Tak Mendy podsumował Ekstraklasę. Mistrz świata naprawdę to powiedział

Benjamin Mendy został bohaterem jednego z najbardziej zaskakujących ruchów transferowych w Ekstraklasie. Zawodnik Pogoni Szczecin w rozmowie z Piotrem Koźmińskim z portalu Goal.pl zachwycił się poziomem polskiej ligi.
W 2017 roku Manchester City pozyskał Mendy'ego z AS Monaco za 57,5 mln euro. Rok później defensor był częścią kadry Francji, która sięgnęła po mistrzostwo świata.

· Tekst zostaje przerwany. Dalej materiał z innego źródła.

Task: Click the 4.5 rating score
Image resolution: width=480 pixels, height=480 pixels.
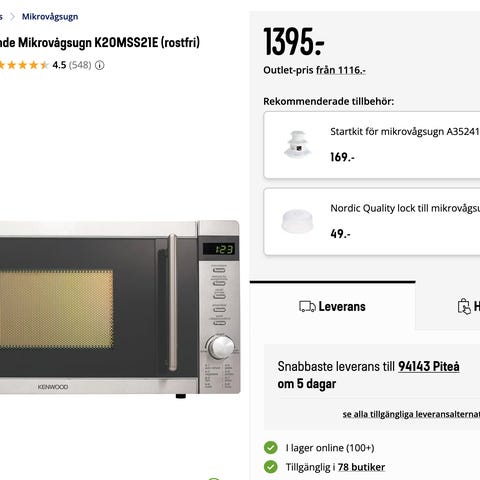Action: [59, 65]
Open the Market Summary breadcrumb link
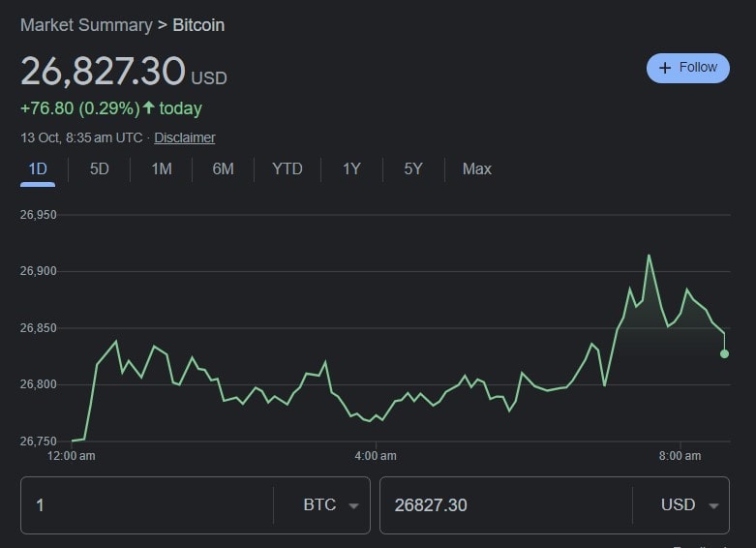The image size is (756, 548). [x=86, y=25]
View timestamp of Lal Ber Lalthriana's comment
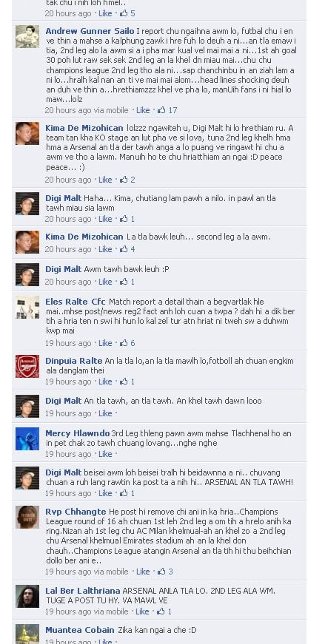 [x=68, y=611]
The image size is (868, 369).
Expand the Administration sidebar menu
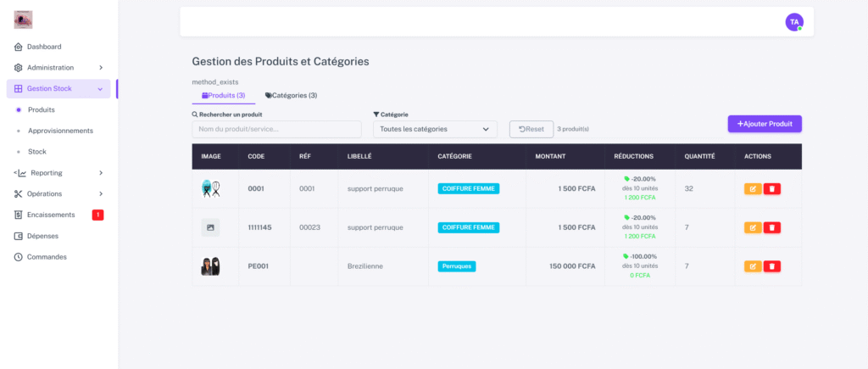[58, 68]
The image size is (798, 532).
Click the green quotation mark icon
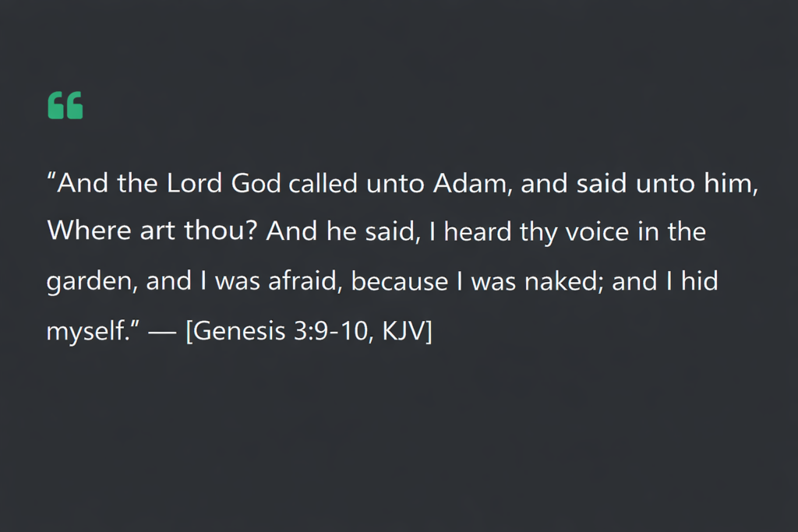tap(65, 105)
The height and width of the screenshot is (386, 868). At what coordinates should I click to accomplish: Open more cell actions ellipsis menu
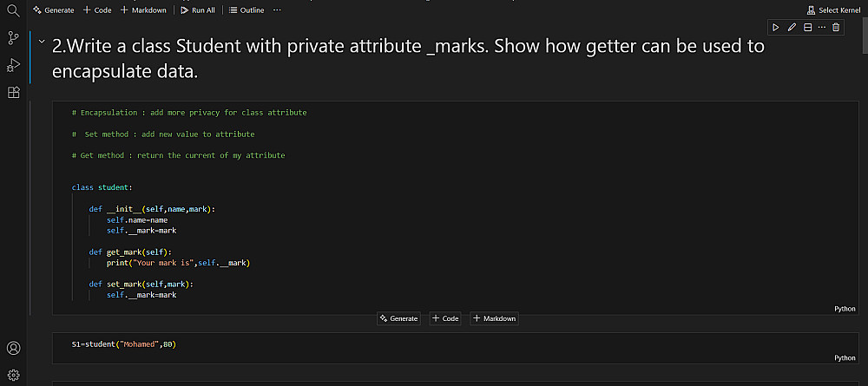point(821,28)
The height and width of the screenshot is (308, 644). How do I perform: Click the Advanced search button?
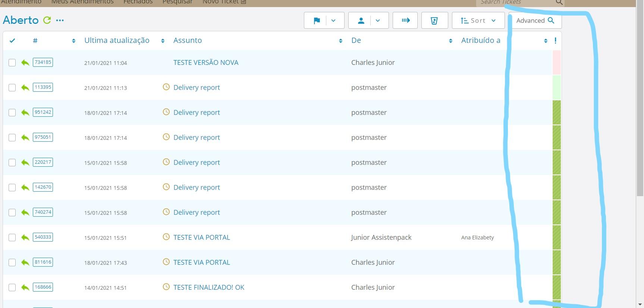535,21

W następnych latach ta kariera brutalnie wyhamowała. Obrońca nie zdołał wyjść na prostą zarówno w Lorient, jak i w FC Zuerich. We wrześniu wylądował w Pogoni.
31-latek potrzebował kilku tygodni, aby odzyskać odpowiednią formę fizyczną. Dopiero w ubiegły weekend zanotował oficjalny debiut w pierwszym zespole "Portowców". Rozegrał sześć minut w przegranym 1:2 starciu z Jagiellonią Białystok.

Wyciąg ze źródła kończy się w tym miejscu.